++++ Information provided ++++

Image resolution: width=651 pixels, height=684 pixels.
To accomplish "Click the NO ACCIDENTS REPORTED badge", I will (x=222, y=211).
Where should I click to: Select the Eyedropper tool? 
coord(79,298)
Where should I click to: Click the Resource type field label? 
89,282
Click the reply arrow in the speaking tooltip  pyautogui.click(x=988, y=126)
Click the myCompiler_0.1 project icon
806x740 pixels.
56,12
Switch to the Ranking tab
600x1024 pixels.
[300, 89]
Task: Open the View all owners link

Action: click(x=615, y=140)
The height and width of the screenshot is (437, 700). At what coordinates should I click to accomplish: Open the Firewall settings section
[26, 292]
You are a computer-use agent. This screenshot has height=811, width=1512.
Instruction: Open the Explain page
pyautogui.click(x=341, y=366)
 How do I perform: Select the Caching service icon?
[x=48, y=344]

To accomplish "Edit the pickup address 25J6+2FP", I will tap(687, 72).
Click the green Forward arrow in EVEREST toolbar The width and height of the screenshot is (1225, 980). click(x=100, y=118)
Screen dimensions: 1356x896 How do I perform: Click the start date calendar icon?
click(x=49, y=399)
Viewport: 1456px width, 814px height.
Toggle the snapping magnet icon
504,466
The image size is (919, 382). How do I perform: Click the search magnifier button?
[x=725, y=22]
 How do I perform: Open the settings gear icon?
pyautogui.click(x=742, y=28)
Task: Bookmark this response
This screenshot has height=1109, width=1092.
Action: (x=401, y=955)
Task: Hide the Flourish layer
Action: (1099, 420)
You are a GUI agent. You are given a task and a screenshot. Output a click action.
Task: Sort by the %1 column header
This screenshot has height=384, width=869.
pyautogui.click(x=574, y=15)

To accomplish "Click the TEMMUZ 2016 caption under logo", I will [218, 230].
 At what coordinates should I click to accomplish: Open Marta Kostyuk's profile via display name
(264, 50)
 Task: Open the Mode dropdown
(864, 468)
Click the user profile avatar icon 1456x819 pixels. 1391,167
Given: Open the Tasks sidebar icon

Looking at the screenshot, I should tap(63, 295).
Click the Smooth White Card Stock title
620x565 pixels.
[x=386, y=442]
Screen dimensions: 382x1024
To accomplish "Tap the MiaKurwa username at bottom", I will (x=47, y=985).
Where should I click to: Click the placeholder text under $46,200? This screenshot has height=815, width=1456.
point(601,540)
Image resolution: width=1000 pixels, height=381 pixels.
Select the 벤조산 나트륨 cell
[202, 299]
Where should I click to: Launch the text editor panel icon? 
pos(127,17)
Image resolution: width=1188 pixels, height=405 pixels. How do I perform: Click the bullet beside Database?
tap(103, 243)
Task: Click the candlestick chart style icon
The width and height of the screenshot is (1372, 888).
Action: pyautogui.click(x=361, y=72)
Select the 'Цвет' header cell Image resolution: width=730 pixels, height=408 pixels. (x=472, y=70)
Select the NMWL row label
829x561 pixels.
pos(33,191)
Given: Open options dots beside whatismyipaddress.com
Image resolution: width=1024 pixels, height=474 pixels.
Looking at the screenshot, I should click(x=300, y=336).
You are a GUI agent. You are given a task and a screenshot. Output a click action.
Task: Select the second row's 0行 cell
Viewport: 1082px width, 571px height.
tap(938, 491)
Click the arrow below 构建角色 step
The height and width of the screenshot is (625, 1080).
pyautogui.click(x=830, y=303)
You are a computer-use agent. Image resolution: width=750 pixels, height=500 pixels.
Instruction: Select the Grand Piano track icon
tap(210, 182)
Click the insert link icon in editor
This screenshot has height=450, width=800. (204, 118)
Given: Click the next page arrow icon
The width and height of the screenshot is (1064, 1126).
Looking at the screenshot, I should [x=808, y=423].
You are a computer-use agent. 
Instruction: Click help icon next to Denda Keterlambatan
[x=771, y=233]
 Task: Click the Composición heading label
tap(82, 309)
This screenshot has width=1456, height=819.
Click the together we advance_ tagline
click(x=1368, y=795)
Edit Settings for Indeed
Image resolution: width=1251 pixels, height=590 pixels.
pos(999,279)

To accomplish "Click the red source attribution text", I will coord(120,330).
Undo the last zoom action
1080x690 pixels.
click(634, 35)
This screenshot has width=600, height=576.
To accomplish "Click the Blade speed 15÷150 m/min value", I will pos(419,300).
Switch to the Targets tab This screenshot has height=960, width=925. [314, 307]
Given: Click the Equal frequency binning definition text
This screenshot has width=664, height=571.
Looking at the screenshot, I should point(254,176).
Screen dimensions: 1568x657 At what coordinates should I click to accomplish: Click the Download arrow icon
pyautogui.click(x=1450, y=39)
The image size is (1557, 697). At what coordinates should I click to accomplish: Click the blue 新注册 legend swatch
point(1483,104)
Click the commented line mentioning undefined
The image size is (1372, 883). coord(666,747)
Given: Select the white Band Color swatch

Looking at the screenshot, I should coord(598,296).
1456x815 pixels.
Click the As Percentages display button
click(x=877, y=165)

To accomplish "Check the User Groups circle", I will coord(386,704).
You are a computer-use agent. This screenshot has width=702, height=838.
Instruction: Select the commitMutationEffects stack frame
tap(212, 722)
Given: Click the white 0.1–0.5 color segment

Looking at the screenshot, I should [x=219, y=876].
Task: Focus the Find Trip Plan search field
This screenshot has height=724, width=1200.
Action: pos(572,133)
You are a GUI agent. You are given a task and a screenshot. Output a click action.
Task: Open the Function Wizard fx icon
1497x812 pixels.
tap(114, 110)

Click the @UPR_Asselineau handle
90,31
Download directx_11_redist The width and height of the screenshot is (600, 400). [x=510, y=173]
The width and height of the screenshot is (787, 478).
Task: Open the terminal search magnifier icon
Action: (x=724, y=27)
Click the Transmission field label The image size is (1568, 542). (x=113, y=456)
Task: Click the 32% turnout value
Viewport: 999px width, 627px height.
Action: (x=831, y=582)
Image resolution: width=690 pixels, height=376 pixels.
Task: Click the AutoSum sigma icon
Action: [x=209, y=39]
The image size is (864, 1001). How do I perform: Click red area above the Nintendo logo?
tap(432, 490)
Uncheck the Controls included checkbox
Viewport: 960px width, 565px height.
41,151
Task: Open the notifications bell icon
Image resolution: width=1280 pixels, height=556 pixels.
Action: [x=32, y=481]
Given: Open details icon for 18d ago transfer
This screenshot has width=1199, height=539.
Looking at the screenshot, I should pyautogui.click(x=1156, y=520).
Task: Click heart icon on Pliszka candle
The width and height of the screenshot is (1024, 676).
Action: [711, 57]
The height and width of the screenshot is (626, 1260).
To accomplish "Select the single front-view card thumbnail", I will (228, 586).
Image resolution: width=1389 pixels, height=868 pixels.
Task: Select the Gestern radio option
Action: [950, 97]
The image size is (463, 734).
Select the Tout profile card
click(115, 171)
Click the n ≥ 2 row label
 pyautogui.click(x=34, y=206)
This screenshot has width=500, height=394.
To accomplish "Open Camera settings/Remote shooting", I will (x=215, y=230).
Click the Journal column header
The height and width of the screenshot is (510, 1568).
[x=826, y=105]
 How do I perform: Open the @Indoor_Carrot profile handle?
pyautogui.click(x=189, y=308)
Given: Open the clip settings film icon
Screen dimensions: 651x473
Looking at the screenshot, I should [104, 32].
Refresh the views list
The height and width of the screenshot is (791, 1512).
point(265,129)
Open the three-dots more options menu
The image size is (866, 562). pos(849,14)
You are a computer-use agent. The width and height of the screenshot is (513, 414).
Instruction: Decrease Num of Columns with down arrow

++++

> _Assigned task_:
Look through the entries above, and wherever a line holds the word "Switch", copy it.

> _Solution to this task_:
Switch to the Ranking tab
Switch to the Targets tab This screenshot has height=960, width=925. [314, 307]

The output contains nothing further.